» What the task requires
Leave the images aside and repeat the whole listing exactly.

· · ·

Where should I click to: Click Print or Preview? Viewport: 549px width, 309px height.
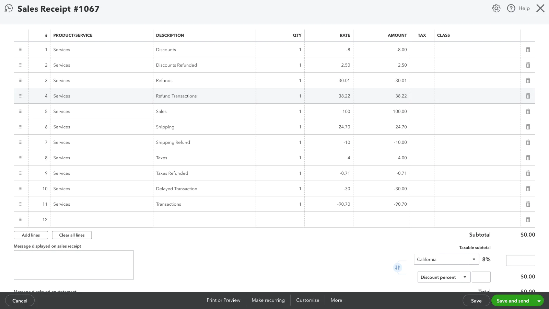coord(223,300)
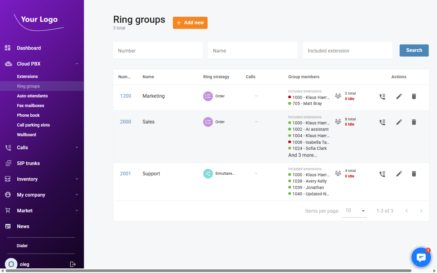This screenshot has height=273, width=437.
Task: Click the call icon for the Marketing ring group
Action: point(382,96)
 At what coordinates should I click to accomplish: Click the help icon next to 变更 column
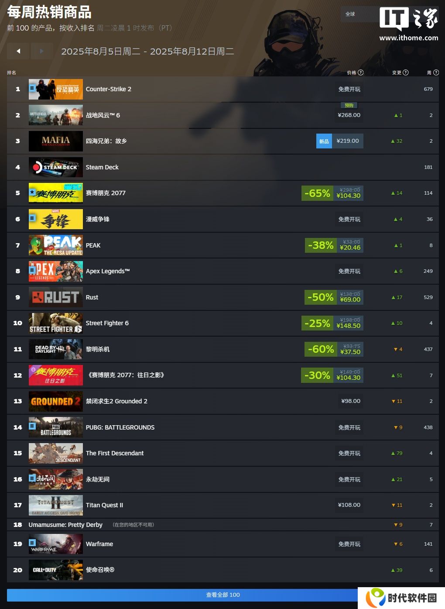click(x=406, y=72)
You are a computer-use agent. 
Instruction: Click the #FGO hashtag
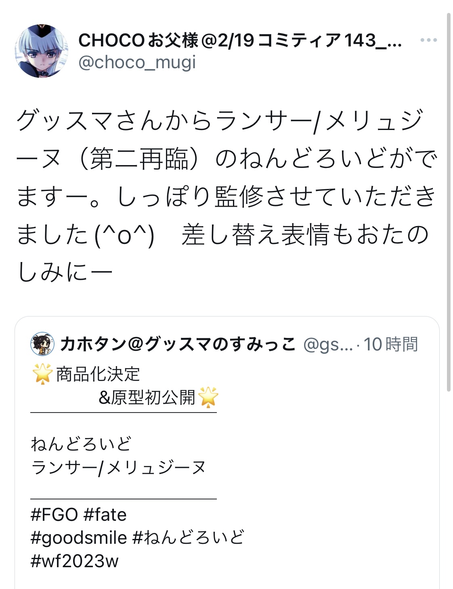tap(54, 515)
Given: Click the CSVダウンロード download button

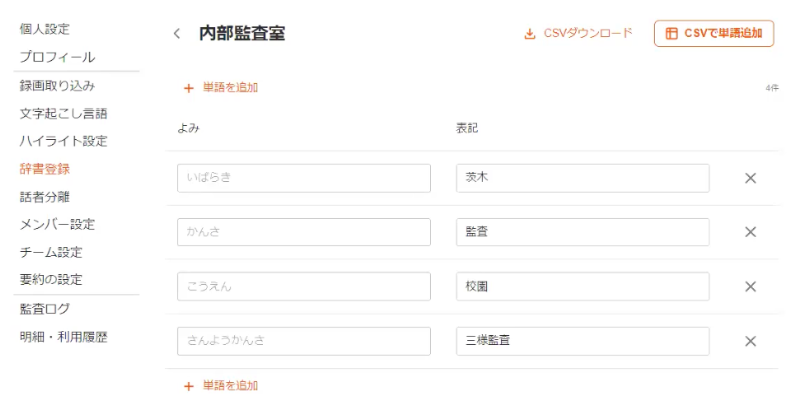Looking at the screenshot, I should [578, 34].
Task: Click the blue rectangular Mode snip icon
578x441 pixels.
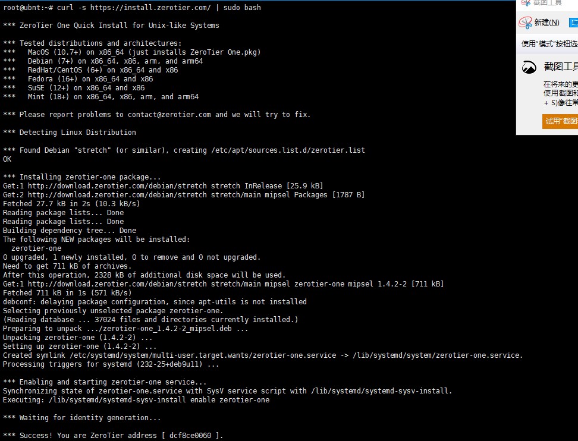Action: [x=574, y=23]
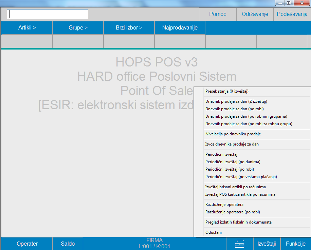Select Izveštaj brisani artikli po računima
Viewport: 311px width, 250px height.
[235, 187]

· · ·

» Response box
Where should I click to: Click Print or Preview? Viewport: 549px width, 309px height.
coord(223,300)
This screenshot has height=273, width=437.
Task: Click the call icon for the Marketing ring group
Action: point(382,96)
 At what coordinates should I click to accomplish: Click the help icon next to 变更 column
click(x=406, y=72)
You are a computer-use agent. 
Instruction: Click the #FGO hashtag
tap(54, 515)
Given: Click the CSVダウンロード download button

Looking at the screenshot, I should [578, 34].
Task: Click the blue rectangular Mode snip icon
578x441 pixels.
Action: [x=574, y=23]
Select Izveštaj brisani artikli po računima
Viewport: 311px width, 250px height.
[235, 187]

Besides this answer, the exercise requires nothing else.